#### [Try it]
Could you repeat every record exactly as it appears?

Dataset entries
BEGIN

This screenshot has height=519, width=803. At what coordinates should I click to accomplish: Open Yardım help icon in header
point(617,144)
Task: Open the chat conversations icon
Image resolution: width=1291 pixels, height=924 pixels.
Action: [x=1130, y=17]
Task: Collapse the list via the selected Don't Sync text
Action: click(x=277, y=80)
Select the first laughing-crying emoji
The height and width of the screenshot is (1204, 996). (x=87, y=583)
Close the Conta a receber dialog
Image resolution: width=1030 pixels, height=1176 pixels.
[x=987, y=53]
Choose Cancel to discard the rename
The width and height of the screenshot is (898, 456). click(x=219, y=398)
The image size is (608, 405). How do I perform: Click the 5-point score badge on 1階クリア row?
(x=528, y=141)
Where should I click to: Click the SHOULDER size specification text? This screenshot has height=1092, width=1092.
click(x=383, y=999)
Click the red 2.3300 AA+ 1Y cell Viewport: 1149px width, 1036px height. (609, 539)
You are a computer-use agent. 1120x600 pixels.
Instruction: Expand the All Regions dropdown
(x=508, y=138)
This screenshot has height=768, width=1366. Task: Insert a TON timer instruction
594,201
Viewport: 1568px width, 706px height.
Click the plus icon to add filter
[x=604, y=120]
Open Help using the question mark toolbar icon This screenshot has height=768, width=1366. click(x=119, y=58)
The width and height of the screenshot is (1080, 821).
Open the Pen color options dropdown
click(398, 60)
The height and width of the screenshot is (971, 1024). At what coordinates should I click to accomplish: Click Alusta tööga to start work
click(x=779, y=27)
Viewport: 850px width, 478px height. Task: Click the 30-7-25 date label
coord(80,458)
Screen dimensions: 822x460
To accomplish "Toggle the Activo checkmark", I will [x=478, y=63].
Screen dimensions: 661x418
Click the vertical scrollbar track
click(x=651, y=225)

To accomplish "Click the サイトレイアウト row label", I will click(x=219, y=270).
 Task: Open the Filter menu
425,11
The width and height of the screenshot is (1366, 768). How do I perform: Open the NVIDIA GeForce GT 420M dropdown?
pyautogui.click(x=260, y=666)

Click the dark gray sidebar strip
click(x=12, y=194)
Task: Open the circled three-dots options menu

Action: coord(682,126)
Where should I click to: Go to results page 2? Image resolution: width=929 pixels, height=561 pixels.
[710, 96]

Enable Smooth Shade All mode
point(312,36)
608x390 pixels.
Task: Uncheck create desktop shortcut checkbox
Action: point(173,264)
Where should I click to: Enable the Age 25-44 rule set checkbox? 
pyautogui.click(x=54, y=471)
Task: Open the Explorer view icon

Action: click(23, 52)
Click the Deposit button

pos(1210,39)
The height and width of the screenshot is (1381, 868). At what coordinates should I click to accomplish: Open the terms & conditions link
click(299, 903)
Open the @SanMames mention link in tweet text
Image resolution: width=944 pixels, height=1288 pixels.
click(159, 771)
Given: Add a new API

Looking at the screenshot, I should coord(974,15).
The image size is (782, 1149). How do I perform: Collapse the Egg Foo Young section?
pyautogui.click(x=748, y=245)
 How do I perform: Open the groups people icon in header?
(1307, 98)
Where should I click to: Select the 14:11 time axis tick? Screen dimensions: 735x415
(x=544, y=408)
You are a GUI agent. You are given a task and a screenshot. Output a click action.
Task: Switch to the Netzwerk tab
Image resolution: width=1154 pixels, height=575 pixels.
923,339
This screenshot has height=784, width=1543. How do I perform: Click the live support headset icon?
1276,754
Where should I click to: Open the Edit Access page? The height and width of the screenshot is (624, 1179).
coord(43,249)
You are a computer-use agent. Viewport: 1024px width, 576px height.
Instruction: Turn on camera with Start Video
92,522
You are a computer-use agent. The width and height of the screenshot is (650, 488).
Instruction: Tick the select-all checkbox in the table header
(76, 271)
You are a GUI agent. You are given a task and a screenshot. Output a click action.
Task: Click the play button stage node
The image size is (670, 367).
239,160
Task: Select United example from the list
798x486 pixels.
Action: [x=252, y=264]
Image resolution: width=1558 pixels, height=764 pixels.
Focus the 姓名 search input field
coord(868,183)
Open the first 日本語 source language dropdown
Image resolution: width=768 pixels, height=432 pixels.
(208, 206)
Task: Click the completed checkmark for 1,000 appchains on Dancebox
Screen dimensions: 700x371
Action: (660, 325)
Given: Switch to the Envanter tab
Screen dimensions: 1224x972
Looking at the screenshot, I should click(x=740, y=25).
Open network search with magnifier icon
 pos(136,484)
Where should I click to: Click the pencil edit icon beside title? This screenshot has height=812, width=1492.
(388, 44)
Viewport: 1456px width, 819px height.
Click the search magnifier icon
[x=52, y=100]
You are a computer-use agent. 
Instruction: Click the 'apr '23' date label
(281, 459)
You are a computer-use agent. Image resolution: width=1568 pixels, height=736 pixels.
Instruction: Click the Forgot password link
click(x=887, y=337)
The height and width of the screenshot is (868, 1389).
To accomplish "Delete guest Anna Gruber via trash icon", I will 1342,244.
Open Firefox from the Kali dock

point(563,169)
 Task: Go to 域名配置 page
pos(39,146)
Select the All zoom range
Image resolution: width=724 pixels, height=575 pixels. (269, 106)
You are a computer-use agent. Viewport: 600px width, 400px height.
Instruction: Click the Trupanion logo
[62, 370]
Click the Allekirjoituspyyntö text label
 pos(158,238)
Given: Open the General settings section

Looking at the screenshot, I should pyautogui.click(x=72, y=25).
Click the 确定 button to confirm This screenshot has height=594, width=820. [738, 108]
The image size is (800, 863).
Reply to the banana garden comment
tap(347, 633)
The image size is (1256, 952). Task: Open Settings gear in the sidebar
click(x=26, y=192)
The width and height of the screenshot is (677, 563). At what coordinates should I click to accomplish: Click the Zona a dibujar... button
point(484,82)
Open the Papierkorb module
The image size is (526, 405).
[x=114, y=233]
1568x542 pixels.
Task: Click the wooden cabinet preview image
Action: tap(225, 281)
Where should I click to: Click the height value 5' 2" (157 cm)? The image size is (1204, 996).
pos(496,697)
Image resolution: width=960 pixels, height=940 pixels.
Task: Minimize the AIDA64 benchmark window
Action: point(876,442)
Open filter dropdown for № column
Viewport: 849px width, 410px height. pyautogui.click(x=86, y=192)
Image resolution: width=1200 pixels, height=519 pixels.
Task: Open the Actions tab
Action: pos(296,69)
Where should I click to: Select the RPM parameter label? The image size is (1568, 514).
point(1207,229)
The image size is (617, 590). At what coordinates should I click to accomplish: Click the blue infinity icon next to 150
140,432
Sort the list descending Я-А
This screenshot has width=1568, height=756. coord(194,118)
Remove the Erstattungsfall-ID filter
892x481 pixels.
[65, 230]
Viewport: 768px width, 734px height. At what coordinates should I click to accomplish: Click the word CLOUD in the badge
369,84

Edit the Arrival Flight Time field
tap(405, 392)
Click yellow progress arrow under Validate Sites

END

#### [Written solution]
This screenshot has height=519, width=803. At what coordinates should I click to accomplish: Open Yardım help icon in header
point(617,144)
Task: Open the chat conversations icon
Image resolution: width=1291 pixels, height=924 pixels.
Action: [x=1130, y=17]
Task: Collapse the list via the selected Don't Sync text
Action: click(x=277, y=80)
Select the first laughing-crying emoji
The height and width of the screenshot is (1204, 996). (x=87, y=583)
Close the Conta a receber dialog
Image resolution: width=1030 pixels, height=1176 pixels.
[x=987, y=53]
Choose Cancel to discard the rename
The width and height of the screenshot is (898, 456). click(x=219, y=398)
The image size is (608, 405). How do I perform: Click the 5-point score badge on 1階クリア row?
(x=528, y=141)
Where should I click to: Click the SHOULDER size specification text? This screenshot has height=1092, width=1092.
click(x=383, y=999)
Click the red 2.3300 AA+ 1Y cell Viewport: 1149px width, 1036px height. (609, 539)
You are a computer-use agent. 1120x600 pixels.
Instruction: Expand the All Regions dropdown
(x=508, y=138)
This screenshot has height=768, width=1366. Task: Insert a TON timer instruction
594,201
Viewport: 1568px width, 706px height.
Click the plus icon to add filter
[x=604, y=120]
Open Help using the question mark toolbar icon This screenshot has height=768, width=1366. click(x=119, y=58)
The width and height of the screenshot is (1080, 821).
Open the Pen color options dropdown
click(398, 60)
The height and width of the screenshot is (971, 1024). At what coordinates should I click to accomplish: Click Alusta tööga to start work
click(x=779, y=27)
Viewport: 850px width, 478px height. Task: Click the 30-7-25 date label
coord(80,458)
Screen dimensions: 822x460
To accomplish "Toggle the Activo checkmark", I will [x=478, y=63].
Screen dimensions: 661x418
Click the vertical scrollbar track
click(x=651, y=225)

To accomplish "Click the サイトレイアウト row label", I will click(x=219, y=270).
 Task: Open the Filter menu
425,11
The width and height of the screenshot is (1366, 768). How do I perform: Open the NVIDIA GeForce GT 420M dropdown?
pyautogui.click(x=260, y=666)

Click the dark gray sidebar strip
click(x=12, y=194)
Task: Open the circled three-dots options menu

Action: coord(682,126)
Where should I click to: Go to results page 2? Image resolution: width=929 pixels, height=561 pixels.
[710, 96]

Enable Smooth Shade All mode
point(312,36)
608x390 pixels.
Task: Uncheck create desktop shortcut checkbox
Action: point(173,264)
Where should I click to: Enable the Age 25-44 rule set checkbox? 
pyautogui.click(x=54, y=471)
Task: Open the Explorer view icon

Action: click(23, 52)
Click the Deposit button

pos(1210,39)
The height and width of the screenshot is (1381, 868). At what coordinates should I click to accomplish: Open the terms & conditions link
click(299, 903)
Open the @SanMames mention link in tweet text
Image resolution: width=944 pixels, height=1288 pixels.
click(159, 771)
Given: Add a new API

Looking at the screenshot, I should coord(974,15).
The image size is (782, 1149). How do I perform: Collapse the Egg Foo Young section?
pyautogui.click(x=748, y=245)
 How do I perform: Open the groups people icon in header?
(1307, 98)
Where should I click to: Select the 14:11 time axis tick? Screen dimensions: 735x415
(x=544, y=408)
You are a GUI agent. You are given a task and a screenshot. Output a click action.
Task: Switch to the Netzwerk tab
Image resolution: width=1154 pixels, height=575 pixels.
923,339
This screenshot has height=784, width=1543. How do I perform: Click the live support headset icon?
1276,754
Where should I click to: Open the Edit Access page? The height and width of the screenshot is (624, 1179).
coord(43,249)
You are a computer-use agent. Viewport: 1024px width, 576px height.
Instruction: Turn on camera with Start Video
92,522
You are a computer-use agent. The width and height of the screenshot is (650, 488).
Instruction: Tick the select-all checkbox in the table header
(76, 271)
You are a GUI agent. You are given a task and a screenshot. Output a click action.
Task: Click the play button stage node
The image size is (670, 367).
239,160
Task: Select United example from the list
798x486 pixels.
Action: [x=252, y=264]
Image resolution: width=1558 pixels, height=764 pixels.
Focus the 姓名 search input field
coord(868,183)
Open the first 日本語 source language dropdown
Image resolution: width=768 pixels, height=432 pixels.
(208, 206)
Task: Click the completed checkmark for 1,000 appchains on Dancebox
Screen dimensions: 700x371
Action: (660, 325)
Given: Switch to the Envanter tab
Screen dimensions: 1224x972
Looking at the screenshot, I should click(x=740, y=25).
Open network search with magnifier icon
 pos(136,484)
Where should I click to: Click the pencil edit icon beside title? This screenshot has height=812, width=1492.
(388, 44)
Viewport: 1456px width, 819px height.
Click the search magnifier icon
[x=52, y=100]
You are a computer-use agent. 
Instruction: Click the 'apr '23' date label
(281, 459)
You are a computer-use agent. Image resolution: width=1568 pixels, height=736 pixels.
Instruction: Click the Forgot password link
click(x=887, y=337)
The height and width of the screenshot is (868, 1389).
To accomplish "Delete guest Anna Gruber via trash icon", I will 1342,244.
Open Firefox from the Kali dock

point(563,169)
 Task: Go to 域名配置 page
pos(39,146)
Select the All zoom range
Image resolution: width=724 pixels, height=575 pixels. (269, 106)
You are a computer-use agent. Viewport: 600px width, 400px height.
Instruction: Click the Trupanion logo
[62, 370]
Click the Allekirjoituspyyntö text label
 pos(158,238)
Given: Open the General settings section

Looking at the screenshot, I should pyautogui.click(x=72, y=25).
Click the 确定 button to confirm This screenshot has height=594, width=820. [738, 108]
The image size is (800, 863).
Reply to the banana garden comment
tap(347, 633)
The image size is (1256, 952). Task: Open Settings gear in the sidebar
click(x=26, y=192)
The width and height of the screenshot is (677, 563). At what coordinates should I click to accomplish: Click the Zona a dibujar... button
point(484,82)
Open the Papierkorb module
The image size is (526, 405).
[x=114, y=233]
1568x542 pixels.
Task: Click the wooden cabinet preview image
Action: tap(225, 281)
Where should I click to: Click the height value 5' 2" (157 cm)? The image size is (1204, 996).
pos(496,697)
Image resolution: width=960 pixels, height=940 pixels.
Task: Minimize the AIDA64 benchmark window
Action: point(876,442)
Open filter dropdown for № column
Viewport: 849px width, 410px height. pyautogui.click(x=86, y=192)
Image resolution: width=1200 pixels, height=519 pixels.
Task: Open the Actions tab
Action: pos(296,69)
Where should I click to: Select the RPM parameter label? The image size is (1568, 514).
point(1207,229)
The image size is (617, 590). At what coordinates should I click to accomplish: Click the blue infinity icon next to 150
140,432
Sort the list descending Я-А
This screenshot has width=1568, height=756. coord(194,118)
Remove the Erstattungsfall-ID filter
892x481 pixels.
[65, 230]
Viewport: 768px width, 734px height. At what coordinates should I click to accomplish: Click the word CLOUD in the badge
369,84

Edit the Arrival Flight Time field
tap(405, 392)
Click yellow progress arrow under Validate Sites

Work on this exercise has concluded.